Tatsuo Watanabe1, Makoto Hashimoto2, Minoru Wada3, Toshiaki Imoto1, Michio Miyoshi1, Daikai Sadamitsu4, and Tsuyoshi Maekawa4

1 Department of Physiology, Tottori University Faculty of Medicine, Yonago, Tottori 683; 2 Department of Otolaryngology and 4 Department of Critical Care and Emergency Medicine, Yamaguchi University School of Medicine, Ube, Yamaguchi 755; and 3 Division of General Education, Tokuyama College of Technology, Tokuyama, Yamaguchi 745, Japan

It has been reported that a host develops a marked fever under dehydrated conditions compared with normally hydrated conditions (11).
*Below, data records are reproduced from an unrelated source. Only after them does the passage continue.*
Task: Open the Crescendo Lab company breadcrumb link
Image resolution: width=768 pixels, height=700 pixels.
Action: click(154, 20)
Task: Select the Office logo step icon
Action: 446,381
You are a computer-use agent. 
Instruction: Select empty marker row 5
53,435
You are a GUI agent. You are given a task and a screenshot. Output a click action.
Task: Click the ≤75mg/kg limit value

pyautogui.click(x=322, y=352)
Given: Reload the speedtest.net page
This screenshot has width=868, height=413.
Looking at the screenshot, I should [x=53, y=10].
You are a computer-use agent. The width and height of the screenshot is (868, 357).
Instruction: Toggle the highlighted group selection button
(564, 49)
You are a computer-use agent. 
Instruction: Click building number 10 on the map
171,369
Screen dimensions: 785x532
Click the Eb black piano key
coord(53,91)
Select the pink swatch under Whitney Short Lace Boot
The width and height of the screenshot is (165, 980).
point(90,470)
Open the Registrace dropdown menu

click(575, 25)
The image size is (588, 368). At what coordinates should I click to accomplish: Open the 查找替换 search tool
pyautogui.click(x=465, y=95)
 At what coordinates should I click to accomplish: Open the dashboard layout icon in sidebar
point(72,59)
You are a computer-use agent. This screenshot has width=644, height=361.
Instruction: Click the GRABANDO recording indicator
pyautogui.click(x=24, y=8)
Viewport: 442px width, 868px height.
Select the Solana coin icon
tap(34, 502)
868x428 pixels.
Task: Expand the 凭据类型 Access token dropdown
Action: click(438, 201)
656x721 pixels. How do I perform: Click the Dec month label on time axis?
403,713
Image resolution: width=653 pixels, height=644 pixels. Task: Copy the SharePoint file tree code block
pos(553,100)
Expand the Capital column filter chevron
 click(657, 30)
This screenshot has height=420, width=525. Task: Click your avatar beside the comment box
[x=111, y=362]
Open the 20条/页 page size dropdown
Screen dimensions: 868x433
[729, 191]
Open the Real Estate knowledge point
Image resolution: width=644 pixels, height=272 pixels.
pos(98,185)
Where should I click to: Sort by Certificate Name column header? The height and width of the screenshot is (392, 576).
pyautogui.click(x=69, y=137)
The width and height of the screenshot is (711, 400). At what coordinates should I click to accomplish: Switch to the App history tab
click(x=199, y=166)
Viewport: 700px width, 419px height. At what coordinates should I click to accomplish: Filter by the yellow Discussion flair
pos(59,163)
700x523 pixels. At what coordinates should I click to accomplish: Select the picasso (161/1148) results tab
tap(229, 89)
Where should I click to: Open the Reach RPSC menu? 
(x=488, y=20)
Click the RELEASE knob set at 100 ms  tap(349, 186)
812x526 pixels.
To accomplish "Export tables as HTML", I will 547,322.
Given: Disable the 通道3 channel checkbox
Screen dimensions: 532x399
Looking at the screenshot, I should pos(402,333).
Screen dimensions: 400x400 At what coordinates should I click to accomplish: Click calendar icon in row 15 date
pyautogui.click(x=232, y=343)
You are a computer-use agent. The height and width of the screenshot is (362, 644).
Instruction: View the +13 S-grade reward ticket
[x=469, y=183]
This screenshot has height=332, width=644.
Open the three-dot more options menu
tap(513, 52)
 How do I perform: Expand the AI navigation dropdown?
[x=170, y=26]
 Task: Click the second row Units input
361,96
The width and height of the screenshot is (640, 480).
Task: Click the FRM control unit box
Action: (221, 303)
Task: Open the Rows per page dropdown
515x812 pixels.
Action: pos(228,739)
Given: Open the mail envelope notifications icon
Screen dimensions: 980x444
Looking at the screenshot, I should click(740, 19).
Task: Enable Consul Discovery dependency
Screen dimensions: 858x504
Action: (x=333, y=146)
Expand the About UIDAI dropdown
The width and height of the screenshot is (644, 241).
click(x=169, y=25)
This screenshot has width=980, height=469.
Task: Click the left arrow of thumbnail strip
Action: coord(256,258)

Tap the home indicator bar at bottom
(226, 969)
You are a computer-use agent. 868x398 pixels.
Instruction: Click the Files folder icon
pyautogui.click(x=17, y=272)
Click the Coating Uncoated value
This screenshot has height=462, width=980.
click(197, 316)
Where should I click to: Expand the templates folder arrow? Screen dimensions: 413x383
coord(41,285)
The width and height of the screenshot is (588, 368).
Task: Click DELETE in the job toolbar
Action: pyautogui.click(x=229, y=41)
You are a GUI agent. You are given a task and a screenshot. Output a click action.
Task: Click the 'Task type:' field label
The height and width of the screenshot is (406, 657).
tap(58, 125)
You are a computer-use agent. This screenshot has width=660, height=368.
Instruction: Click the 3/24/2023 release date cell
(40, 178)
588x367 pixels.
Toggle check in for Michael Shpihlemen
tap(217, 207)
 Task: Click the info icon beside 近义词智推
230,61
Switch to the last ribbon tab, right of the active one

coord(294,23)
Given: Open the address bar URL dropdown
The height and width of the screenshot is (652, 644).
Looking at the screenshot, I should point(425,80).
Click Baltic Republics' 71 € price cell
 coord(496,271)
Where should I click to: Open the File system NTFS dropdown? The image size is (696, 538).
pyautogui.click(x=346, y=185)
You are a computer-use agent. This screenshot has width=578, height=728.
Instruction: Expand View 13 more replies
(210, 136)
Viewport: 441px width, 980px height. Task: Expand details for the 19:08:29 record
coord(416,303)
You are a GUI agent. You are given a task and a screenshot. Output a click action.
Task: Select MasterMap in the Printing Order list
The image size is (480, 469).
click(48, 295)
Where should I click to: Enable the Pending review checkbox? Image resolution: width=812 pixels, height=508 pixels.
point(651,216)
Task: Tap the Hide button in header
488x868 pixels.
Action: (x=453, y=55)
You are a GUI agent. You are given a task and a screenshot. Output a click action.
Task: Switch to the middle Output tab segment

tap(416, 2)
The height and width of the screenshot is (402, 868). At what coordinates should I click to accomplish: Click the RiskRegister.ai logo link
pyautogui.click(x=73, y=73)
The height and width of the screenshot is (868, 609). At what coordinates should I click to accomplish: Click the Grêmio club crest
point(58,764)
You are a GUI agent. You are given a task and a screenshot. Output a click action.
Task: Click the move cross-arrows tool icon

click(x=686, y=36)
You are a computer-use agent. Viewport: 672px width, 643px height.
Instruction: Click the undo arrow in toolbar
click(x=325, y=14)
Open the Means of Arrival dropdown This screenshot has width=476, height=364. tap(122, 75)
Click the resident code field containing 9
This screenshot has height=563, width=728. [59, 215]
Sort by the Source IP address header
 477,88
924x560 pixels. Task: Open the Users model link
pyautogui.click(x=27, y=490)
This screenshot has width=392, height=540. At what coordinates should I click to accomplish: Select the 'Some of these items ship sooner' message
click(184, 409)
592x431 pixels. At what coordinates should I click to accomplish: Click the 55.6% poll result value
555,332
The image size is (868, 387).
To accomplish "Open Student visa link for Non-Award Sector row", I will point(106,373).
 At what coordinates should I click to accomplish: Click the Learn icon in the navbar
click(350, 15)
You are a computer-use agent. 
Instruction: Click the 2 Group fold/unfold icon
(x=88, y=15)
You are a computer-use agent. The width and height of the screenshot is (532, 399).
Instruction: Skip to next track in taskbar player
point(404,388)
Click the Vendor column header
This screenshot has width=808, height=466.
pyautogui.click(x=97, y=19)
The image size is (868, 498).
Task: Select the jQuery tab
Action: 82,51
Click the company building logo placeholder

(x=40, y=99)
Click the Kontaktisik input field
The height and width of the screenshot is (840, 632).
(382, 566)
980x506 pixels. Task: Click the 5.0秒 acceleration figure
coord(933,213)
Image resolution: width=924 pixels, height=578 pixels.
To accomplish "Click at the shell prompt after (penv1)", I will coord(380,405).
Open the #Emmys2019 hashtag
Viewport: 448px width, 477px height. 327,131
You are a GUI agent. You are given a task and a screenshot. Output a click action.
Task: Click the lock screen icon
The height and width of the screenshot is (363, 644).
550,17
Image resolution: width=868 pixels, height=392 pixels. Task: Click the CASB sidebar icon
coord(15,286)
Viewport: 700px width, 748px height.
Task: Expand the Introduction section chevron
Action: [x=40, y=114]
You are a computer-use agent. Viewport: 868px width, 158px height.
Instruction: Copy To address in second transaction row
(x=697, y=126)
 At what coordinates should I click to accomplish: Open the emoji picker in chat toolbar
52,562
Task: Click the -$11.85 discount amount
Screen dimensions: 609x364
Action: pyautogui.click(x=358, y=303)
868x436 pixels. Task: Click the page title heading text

The present study was carried out to investigate whether ANG II is involved in the enhancement seen in dehydrated rats of the fever induced by bacterial endotoxin. The results showed that intravenous injection of bacterial endotoxin produced a fever in dehydrated rats (rats deprived of water for 24 h) that was significantly greater than that seen in normally hydrated rats. In contrast, dehydration had no effect on the fever induced by intravenous interleukin-1beta (IL-1beta ). Under dehydrated conditions, the enhanced endotoxin-induced fever was significantly inhibited by the angiotensin-converting enzyme inhibitor lisinopril, but the IL-1beta fever was not. These results suggest that the dehydration-induced enhancement of endotoxin fever is due, at least in part, to the action of ANG II, which elicits an increased production of pyrogenic cytokines such as IL-1.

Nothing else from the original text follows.